───── Recorded information

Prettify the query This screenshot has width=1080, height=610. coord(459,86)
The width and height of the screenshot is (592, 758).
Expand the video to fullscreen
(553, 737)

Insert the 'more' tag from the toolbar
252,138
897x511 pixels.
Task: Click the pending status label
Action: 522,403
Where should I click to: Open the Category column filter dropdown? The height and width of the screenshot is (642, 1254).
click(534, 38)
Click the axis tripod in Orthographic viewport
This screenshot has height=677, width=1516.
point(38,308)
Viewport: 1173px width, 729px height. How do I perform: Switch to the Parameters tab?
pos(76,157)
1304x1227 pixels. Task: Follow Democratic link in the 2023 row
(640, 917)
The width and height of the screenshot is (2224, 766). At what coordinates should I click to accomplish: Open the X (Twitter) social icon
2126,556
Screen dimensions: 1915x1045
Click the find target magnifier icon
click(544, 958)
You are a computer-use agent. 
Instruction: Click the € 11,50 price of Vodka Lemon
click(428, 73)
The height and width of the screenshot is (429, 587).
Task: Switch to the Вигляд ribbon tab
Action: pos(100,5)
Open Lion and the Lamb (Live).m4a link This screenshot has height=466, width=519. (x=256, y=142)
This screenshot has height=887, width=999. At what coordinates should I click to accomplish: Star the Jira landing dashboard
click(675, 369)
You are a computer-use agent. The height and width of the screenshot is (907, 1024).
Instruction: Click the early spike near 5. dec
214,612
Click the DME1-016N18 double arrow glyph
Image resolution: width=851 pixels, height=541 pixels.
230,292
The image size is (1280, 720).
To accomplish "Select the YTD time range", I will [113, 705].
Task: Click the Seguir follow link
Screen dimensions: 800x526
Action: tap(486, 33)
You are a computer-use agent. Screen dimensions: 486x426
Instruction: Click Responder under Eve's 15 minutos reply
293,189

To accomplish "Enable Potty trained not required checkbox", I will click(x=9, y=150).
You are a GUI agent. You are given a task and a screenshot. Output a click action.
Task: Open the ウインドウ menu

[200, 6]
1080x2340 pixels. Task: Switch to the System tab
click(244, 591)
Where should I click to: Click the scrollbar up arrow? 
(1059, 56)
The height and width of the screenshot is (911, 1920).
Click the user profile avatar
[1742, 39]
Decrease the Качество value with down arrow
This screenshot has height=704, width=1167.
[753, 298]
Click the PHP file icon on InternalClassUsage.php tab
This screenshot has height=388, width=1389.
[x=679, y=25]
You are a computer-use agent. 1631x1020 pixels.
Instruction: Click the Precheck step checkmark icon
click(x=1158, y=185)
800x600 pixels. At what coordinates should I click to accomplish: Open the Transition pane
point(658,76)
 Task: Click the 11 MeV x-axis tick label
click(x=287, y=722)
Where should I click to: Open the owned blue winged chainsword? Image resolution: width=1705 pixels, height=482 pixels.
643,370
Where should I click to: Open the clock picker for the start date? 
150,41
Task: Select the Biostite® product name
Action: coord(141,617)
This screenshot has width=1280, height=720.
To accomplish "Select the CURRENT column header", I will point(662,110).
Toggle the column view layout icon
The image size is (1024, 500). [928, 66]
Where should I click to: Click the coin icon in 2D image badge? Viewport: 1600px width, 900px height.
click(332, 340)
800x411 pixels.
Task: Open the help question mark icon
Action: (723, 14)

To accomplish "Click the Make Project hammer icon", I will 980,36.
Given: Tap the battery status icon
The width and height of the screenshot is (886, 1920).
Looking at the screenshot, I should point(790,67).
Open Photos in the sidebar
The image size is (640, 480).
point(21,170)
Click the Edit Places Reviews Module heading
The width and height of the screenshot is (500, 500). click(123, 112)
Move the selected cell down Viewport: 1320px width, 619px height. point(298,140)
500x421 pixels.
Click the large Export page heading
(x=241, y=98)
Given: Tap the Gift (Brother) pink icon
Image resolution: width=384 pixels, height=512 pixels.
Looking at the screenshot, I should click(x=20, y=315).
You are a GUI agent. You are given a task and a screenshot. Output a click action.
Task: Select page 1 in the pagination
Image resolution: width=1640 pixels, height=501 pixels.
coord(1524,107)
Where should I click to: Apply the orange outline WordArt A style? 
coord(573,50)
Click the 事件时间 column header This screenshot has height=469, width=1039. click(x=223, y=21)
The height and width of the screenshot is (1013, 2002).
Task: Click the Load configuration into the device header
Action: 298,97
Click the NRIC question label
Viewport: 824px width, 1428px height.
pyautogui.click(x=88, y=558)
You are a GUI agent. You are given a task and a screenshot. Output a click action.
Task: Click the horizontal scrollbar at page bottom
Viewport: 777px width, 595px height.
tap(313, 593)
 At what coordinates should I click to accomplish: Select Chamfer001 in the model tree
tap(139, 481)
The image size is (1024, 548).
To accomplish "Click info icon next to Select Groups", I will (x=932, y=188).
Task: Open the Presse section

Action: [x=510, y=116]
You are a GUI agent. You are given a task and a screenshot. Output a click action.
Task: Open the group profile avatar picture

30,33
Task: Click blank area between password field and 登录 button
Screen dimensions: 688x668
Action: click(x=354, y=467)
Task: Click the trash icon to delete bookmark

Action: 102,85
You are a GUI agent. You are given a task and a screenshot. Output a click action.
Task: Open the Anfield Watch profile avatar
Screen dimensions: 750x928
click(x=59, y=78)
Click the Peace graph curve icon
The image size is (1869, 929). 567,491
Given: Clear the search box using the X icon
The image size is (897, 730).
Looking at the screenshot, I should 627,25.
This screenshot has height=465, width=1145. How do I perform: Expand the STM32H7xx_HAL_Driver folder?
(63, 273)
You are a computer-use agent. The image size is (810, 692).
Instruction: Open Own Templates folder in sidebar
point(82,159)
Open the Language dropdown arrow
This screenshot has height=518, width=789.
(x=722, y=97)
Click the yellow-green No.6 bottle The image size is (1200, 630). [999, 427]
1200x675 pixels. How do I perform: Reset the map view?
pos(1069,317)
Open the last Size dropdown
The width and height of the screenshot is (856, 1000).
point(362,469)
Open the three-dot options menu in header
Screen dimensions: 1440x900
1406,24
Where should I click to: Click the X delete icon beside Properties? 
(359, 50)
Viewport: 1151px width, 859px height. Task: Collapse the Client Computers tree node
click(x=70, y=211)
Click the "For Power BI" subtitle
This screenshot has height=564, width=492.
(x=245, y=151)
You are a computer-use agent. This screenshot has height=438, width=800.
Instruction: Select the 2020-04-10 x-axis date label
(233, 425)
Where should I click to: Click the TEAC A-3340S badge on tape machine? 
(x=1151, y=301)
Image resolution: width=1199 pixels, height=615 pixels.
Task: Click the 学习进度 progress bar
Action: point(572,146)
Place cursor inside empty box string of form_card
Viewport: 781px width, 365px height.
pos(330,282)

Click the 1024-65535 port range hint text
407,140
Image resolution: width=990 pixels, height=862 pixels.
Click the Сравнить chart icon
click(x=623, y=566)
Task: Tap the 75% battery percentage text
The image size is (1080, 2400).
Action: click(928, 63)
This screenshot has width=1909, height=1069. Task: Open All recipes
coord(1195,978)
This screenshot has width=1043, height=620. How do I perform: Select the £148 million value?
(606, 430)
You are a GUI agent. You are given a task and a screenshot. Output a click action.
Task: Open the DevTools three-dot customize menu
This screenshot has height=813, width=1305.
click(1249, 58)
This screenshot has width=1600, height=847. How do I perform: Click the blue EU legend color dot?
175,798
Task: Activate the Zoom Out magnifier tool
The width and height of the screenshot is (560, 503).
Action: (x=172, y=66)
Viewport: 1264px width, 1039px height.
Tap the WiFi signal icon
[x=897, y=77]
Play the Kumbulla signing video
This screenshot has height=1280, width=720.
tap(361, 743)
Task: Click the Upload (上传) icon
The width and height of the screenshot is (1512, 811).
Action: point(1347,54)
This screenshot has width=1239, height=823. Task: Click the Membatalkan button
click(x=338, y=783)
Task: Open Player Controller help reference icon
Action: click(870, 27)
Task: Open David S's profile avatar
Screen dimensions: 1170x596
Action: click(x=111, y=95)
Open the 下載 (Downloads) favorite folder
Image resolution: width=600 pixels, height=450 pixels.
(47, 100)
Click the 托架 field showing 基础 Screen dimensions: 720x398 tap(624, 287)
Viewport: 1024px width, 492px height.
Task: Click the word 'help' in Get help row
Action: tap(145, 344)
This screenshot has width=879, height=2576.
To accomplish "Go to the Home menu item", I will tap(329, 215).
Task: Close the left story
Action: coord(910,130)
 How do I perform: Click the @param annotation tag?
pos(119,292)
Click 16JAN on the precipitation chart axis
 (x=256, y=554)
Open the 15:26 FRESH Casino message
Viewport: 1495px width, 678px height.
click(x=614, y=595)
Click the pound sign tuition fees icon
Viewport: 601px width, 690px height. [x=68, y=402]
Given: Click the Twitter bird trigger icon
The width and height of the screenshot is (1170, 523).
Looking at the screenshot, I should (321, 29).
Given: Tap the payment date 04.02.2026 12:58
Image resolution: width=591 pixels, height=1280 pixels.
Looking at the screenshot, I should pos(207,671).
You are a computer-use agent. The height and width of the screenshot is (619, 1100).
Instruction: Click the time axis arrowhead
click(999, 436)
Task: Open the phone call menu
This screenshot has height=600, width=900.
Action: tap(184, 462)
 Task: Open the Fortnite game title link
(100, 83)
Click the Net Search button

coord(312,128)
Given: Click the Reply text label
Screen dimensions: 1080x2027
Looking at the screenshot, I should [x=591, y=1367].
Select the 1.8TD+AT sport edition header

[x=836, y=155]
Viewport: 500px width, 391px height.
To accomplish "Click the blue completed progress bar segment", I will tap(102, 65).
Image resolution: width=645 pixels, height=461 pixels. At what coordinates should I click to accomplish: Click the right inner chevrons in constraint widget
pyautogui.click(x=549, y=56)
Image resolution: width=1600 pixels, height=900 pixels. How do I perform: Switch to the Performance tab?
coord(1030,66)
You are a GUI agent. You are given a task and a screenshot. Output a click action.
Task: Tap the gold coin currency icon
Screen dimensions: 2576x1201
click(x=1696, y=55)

──────────

» Exercise requirements:
Set down, from the entries above, exactly the lines from the one with "The image size is (1280, 720)." up to and including the one with "Click the PHP", and no other lines.

» Your response:
The image size is (1280, 720).
To accomplish "Select the YTD time range", I will [113, 705].
Task: Click the Seguir follow link
Screen dimensions: 800x526
Action: tap(486, 33)
You are a computer-use agent. Screen dimensions: 486x426
Instruction: Click Responder under Eve's 15 minutos reply
293,189

To accomplish "Enable Potty trained not required checkbox", I will click(x=9, y=150).
You are a GUI agent. You are given a task and a screenshot. Output a click action.
Task: Open the ウインドウ menu

[200, 6]
1080x2340 pixels. Task: Switch to the System tab
click(244, 591)
Where should I click to: Click the scrollbar up arrow? 
(1059, 56)
The height and width of the screenshot is (911, 1920).
Click the user profile avatar
[1742, 39]
Decrease the Качество value with down arrow
This screenshot has height=704, width=1167.
[753, 298]
Click the PHP file icon on InternalClassUsage.php tab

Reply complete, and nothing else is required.